_DOKUMEN_
★ ★ ★ ★ ★

Pertanyaan :
Dalam Pasal 28 ayat (1) UU ITE ada salah satu
unsur yaitu menyebarkan berita bohong dan menyesatkan, apakah bohong dan
menyesatkan adalah hal yang sama dan apakah jika menyesatkan sudah
pasti bohong? Apakah ada contoh kasus yang didakwakan dengan pasal
tersebut? Mohon contohnya, terima kasih.
Jawaban :
Artikel di bawah ini adalah pemutakhiran dari artikel dengan judul sama yang dibuat oleh Adi Condro Bawono, S.H., M.H. dan pertama kali dipublikasikan pada Rabu, 04 Januari 2012.
Intisari :
Kata
“bohong” dan “menyesatkan” adalah dua hal yang berbeda. Dalam frasa
“menyebarkan berita bohong” yang diatur adalah perbuatannya, sedangkan
dalam kata “menyesatkan” yang diatur adalah akibat dari perbuatan ini
yang membuat orang berpandangan salah/keliru. Selain itu, untuk
membuktikan telah terjadi pelanggaran terhadap Pasal 28 ayat (1) Undang-Undang Nomor 11 Tahun 2008 tentang Informasi dan Transaksi Elektronik sebagaimana yang telah diubah oleh Undang-Undang
Nomor 19 Tahun 2016 tentang Perubahan Atas Undang-Undang Nomor 11 Tahun
2008 tentang Informasi dan Transaksi Elektronik, maka semua unsur dari pasal tersebut haruslah terpenuhi.

★ ★ ★ ★ ★

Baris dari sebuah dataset
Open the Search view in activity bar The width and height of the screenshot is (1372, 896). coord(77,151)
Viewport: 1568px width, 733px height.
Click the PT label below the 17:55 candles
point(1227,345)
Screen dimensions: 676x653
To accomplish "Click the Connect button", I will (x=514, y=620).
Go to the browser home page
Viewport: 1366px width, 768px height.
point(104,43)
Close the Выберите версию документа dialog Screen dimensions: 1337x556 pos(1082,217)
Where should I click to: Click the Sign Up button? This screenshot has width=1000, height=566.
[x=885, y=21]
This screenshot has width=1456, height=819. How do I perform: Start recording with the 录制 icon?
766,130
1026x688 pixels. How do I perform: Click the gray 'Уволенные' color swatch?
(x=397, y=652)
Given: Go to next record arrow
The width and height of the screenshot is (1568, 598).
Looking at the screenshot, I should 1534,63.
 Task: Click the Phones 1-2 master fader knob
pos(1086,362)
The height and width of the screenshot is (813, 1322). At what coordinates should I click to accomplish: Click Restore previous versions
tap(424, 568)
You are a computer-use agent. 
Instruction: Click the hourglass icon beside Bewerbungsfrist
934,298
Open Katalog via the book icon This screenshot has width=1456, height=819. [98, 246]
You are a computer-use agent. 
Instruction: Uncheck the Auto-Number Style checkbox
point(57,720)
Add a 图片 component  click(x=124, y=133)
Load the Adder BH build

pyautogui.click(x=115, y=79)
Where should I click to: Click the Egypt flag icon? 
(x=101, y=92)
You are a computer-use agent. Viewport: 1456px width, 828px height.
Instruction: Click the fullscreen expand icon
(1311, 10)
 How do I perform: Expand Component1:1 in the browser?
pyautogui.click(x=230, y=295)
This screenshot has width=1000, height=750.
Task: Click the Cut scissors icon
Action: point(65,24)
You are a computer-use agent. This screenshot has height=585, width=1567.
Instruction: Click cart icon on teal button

★ ★ ★ ★ ★

_TUJUAN TUGAS_
Teruskan tanya jawab tentang Pasal 28 ayat (1) UU ITE, mulai setelah kalimat terakhir yang ada. Baris-baris ini adalah bahan tersendiri.

_HASIL YANG DIHARAPKAN_
Penjelasan lebih lanjut dan contoh kasusnya dapat Anda simak dalam ulasan di bawah ini.
|
Ulasan :
Terima kasih atas pertanyaan Anda.
Jerat Pidana Bagi Penyebar Berita Bohong
Pasal 28 ayat (1) Undang-Undang Nomor 11 Tahun 2008 tentang Informasi dan Transaksi Elektronik (“UU ITE”) sebagaimana yang telah diubah oleh Undang-Undang
Nomor 19 Tahun 2016 tentang Perubahan Atas Undang-Undang Nomor 11 Tahun
2008 tentang Informasi dan Transaksi Elektronik (“UU 19/2016”) menyatakan:
Setiap
orang dengan sengaja, dan tanpa hak menyebarkan berita bohong dan
menyesatkan yang mengakibatkan kerugian konsumen dalam Transaksi
Elektronik.
Perbuatan
yang diatur dalam Pasal 28 ayat (1) UU ITE merupakan salah satu
perbuatan yang dilarang dalam UU ITE. UU ITE tidak menjelaskan apa yang
dimaksud dengan “berita bohong dan menyesatkan”.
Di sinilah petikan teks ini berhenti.